(DATASET CONTENT Opens)

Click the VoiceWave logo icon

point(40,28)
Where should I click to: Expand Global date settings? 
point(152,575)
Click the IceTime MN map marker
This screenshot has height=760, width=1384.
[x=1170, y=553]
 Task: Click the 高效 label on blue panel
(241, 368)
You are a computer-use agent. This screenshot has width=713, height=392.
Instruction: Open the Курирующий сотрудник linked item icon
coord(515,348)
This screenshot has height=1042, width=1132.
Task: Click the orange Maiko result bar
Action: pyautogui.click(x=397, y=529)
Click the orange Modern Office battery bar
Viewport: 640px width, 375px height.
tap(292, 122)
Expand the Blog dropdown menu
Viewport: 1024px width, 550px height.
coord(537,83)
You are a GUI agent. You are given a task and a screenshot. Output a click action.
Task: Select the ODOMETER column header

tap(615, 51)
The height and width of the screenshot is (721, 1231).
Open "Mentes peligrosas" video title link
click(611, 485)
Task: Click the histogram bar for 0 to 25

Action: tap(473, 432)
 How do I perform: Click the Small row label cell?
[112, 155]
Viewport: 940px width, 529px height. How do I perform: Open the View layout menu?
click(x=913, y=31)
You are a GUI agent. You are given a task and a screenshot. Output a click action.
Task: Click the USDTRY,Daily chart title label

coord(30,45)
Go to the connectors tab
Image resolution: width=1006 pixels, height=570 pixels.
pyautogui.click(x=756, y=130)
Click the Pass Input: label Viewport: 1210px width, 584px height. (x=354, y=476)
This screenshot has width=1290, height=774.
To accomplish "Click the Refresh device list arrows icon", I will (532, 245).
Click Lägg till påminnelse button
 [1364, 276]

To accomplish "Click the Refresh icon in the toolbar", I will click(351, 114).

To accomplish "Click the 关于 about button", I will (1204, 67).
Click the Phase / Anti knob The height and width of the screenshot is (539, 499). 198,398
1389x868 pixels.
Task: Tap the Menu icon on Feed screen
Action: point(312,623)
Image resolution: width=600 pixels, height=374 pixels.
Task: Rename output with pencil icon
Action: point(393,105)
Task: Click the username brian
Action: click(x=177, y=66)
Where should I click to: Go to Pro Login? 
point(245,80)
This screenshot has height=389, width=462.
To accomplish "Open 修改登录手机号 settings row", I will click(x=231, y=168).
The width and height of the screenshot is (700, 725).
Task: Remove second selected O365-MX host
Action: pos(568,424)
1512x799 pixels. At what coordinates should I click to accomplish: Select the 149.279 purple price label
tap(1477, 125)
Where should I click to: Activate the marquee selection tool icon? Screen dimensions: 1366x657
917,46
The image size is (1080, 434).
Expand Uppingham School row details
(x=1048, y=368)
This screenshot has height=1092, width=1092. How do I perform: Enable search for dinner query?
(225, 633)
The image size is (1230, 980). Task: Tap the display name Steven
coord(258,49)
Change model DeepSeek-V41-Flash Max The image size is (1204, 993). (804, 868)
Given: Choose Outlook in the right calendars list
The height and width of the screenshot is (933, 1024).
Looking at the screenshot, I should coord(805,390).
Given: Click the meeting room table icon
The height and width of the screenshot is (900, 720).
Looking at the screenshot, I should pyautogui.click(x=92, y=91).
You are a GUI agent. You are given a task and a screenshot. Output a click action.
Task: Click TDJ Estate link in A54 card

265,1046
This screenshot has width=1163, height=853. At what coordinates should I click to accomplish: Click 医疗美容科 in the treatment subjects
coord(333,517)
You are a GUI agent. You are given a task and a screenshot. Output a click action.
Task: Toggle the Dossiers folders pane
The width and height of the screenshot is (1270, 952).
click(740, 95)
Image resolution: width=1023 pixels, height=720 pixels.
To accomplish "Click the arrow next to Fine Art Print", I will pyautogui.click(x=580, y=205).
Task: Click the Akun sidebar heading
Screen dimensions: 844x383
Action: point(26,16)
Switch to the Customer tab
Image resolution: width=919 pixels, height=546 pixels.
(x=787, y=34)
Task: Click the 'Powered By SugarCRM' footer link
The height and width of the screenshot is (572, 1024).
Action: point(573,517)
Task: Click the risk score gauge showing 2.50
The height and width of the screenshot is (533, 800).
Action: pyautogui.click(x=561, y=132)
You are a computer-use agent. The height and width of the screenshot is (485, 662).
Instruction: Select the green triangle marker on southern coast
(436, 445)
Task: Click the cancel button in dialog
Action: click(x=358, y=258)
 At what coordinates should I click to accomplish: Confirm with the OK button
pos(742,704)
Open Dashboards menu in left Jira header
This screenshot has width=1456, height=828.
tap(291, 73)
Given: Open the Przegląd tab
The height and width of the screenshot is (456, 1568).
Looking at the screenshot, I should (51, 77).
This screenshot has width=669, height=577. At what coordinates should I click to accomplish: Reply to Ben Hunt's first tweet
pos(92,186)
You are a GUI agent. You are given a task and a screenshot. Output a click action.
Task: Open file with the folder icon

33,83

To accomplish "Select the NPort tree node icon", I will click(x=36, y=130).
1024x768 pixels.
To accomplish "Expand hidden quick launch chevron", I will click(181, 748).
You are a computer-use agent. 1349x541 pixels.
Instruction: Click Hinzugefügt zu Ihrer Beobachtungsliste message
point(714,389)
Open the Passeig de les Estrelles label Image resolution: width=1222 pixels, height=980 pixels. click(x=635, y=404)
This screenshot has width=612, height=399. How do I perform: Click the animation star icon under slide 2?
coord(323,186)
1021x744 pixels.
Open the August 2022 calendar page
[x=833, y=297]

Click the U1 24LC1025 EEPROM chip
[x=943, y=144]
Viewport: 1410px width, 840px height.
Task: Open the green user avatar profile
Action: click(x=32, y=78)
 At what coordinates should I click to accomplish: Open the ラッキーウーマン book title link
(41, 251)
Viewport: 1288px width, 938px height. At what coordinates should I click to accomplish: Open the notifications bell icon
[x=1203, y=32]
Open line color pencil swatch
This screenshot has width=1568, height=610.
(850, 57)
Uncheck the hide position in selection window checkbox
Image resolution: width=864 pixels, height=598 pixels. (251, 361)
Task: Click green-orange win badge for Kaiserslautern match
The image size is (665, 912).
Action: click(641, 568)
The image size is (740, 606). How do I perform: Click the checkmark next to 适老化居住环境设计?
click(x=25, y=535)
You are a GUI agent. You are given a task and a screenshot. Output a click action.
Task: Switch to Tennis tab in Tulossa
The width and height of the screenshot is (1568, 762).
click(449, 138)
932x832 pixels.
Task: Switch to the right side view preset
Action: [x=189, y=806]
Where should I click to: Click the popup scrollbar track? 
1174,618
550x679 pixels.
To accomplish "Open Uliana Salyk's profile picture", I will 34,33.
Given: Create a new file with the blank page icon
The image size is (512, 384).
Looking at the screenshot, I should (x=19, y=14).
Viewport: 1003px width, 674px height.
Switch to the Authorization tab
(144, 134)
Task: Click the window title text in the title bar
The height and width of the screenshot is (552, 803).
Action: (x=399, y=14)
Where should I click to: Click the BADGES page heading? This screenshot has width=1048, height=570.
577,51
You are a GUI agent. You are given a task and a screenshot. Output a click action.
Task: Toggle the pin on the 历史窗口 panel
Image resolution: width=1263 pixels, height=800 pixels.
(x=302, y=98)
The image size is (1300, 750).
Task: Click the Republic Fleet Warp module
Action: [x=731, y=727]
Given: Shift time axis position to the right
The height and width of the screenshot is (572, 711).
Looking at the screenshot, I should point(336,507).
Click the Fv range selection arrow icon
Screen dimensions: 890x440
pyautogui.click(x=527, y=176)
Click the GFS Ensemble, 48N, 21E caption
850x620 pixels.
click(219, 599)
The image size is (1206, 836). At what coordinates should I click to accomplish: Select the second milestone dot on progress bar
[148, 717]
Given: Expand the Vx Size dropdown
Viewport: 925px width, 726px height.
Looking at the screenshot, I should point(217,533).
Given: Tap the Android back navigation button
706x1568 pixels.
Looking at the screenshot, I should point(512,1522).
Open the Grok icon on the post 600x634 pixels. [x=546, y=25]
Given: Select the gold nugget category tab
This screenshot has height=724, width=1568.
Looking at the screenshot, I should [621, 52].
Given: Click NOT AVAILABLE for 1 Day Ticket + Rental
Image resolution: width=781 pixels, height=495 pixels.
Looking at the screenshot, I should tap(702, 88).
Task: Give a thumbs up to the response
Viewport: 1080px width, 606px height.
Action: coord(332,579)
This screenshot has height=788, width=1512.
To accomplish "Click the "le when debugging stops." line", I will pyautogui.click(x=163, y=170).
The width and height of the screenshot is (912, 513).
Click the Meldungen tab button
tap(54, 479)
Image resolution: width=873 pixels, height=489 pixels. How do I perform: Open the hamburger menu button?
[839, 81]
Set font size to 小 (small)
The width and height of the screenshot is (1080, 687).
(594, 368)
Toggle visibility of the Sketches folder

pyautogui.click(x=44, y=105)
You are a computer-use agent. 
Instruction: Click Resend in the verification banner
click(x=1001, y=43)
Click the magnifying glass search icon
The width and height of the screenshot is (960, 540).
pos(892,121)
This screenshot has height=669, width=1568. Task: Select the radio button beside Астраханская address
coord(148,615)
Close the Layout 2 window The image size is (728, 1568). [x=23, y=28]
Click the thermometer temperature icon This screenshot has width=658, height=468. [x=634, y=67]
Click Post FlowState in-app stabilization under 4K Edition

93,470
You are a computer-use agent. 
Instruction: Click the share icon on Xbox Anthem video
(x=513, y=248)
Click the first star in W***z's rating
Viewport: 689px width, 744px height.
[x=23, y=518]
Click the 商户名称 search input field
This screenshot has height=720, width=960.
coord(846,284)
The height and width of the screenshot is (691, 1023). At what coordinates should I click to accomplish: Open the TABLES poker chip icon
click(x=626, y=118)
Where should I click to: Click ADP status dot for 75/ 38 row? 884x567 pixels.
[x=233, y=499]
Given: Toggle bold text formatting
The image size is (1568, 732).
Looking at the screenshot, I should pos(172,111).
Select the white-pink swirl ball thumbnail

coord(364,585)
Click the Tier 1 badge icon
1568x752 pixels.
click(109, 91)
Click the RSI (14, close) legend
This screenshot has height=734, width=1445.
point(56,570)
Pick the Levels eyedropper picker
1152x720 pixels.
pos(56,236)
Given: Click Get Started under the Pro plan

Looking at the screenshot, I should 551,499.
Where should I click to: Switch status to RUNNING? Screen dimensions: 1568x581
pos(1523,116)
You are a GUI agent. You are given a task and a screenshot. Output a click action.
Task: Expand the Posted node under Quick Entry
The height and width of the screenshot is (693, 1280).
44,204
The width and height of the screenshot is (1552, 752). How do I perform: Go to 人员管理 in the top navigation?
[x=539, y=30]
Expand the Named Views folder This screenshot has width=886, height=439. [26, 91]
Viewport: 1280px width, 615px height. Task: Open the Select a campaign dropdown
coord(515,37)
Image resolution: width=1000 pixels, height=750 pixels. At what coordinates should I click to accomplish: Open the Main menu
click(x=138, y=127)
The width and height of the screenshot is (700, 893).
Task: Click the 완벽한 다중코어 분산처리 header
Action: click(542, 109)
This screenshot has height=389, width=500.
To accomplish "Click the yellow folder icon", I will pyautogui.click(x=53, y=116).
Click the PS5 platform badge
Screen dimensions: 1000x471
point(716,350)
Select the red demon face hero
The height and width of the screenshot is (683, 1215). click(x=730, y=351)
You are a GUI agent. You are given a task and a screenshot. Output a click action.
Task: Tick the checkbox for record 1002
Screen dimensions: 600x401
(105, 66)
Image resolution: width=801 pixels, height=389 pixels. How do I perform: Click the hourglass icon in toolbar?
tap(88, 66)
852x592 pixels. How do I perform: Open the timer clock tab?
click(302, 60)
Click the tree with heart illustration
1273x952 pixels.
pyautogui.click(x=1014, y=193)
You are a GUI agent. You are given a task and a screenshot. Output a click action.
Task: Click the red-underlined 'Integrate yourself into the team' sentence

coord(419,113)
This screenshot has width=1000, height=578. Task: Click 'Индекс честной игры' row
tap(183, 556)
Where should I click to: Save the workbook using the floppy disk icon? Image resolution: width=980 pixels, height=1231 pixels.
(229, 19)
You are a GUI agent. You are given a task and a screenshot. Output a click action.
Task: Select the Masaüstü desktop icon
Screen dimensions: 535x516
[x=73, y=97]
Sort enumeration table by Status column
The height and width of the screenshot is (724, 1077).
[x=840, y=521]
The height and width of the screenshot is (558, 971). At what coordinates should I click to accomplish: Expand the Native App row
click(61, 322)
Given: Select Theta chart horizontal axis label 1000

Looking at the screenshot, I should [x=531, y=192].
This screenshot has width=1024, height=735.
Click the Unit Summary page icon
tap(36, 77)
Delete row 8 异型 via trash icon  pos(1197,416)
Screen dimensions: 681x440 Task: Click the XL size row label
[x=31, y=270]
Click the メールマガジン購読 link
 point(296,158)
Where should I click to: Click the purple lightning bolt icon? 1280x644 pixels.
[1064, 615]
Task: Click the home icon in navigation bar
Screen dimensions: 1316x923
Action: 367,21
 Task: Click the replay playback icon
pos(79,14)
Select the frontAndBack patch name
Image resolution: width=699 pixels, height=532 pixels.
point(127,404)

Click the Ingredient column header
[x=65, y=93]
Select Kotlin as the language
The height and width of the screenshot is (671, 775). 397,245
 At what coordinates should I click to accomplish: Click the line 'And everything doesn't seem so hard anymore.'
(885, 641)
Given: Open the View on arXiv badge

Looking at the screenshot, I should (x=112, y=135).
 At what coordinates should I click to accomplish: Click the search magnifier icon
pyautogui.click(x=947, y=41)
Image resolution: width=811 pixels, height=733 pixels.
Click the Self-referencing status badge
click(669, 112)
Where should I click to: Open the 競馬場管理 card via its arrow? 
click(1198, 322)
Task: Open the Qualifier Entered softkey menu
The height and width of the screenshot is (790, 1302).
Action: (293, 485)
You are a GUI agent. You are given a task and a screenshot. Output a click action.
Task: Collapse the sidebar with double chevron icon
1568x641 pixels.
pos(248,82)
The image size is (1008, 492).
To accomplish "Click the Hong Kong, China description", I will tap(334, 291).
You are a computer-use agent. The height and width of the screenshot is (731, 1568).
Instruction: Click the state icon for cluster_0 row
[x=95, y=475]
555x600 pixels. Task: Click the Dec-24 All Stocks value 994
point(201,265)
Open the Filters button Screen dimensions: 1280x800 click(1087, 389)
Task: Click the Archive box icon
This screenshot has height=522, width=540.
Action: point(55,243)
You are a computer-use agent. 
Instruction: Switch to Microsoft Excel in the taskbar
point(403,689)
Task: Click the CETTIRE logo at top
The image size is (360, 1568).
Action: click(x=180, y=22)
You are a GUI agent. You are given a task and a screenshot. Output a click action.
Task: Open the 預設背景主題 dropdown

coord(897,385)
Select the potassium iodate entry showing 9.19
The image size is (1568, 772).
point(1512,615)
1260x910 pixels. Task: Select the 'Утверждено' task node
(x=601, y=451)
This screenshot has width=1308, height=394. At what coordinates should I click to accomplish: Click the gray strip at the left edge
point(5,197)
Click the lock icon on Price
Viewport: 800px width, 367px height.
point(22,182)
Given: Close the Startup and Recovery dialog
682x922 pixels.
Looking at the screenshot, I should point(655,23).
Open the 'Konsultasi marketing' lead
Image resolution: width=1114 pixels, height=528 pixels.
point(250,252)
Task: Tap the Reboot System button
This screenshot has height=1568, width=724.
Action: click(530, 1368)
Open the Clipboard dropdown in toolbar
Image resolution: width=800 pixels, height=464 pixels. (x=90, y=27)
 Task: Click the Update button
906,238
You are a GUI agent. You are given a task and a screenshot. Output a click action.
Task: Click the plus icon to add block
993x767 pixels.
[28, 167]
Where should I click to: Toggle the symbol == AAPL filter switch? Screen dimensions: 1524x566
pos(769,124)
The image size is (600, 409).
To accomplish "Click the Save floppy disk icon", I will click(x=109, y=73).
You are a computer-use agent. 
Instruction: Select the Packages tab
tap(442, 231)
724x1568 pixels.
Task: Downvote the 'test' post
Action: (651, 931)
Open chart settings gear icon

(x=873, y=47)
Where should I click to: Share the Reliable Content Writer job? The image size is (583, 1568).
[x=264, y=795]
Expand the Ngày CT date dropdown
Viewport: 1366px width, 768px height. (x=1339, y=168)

(DATASET CONTENT Closes)

DIRECTIONS FOR THIS TASK: Reproducing the whole listing above is not the task. Copy exactly only the lines from the one with "Viewport: 1280px width, 615px" to the one with "Delete row 8", both kept.

THE ANSWER:
Viewport: 1280px width, 615px height. Task: Open the Select a campaign dropdown
coord(515,37)
Image resolution: width=1000 pixels, height=750 pixels. At what coordinates should I click to accomplish: Open the Main menu
click(x=138, y=127)
The width and height of the screenshot is (700, 893).
Task: Click the 완벽한 다중코어 분산처리 header
Action: click(542, 109)
This screenshot has height=389, width=500.
To accomplish "Click the yellow folder icon", I will pyautogui.click(x=53, y=116).
Click the PS5 platform badge
Screen dimensions: 1000x471
point(716,350)
Select the red demon face hero
The height and width of the screenshot is (683, 1215). click(x=730, y=351)
You are a GUI agent. You are given a task and a screenshot. Output a click action.
Task: Tick the checkbox for record 1002
Screen dimensions: 600x401
(105, 66)
Image resolution: width=801 pixels, height=389 pixels. How do I perform: Click the hourglass icon in toolbar?
tap(88, 66)
852x592 pixels. How do I perform: Open the timer clock tab?
click(302, 60)
Click the tree with heart illustration
1273x952 pixels.
pyautogui.click(x=1014, y=193)
You are a GUI agent. You are given a task and a screenshot. Output a click action.
Task: Click the red-underlined 'Integrate yourself into the team' sentence

coord(419,113)
This screenshot has width=1000, height=578. Task: Click 'Индекс честной игры' row
tap(183, 556)
Where should I click to: Save the workbook using the floppy disk icon? Image resolution: width=980 pixels, height=1231 pixels.
(229, 19)
You are a GUI agent. You are given a task and a screenshot. Output a click action.
Task: Select the Masaüstü desktop icon
Screen dimensions: 535x516
[x=73, y=97]
Sort enumeration table by Status column
The height and width of the screenshot is (724, 1077).
[x=840, y=521]
The height and width of the screenshot is (558, 971). At what coordinates should I click to accomplish: Expand the Native App row
click(61, 322)
Given: Select Theta chart horizontal axis label 1000

Looking at the screenshot, I should [x=531, y=192].
This screenshot has width=1024, height=735.
Click the Unit Summary page icon
tap(36, 77)
Delete row 8 异型 via trash icon  pos(1197,416)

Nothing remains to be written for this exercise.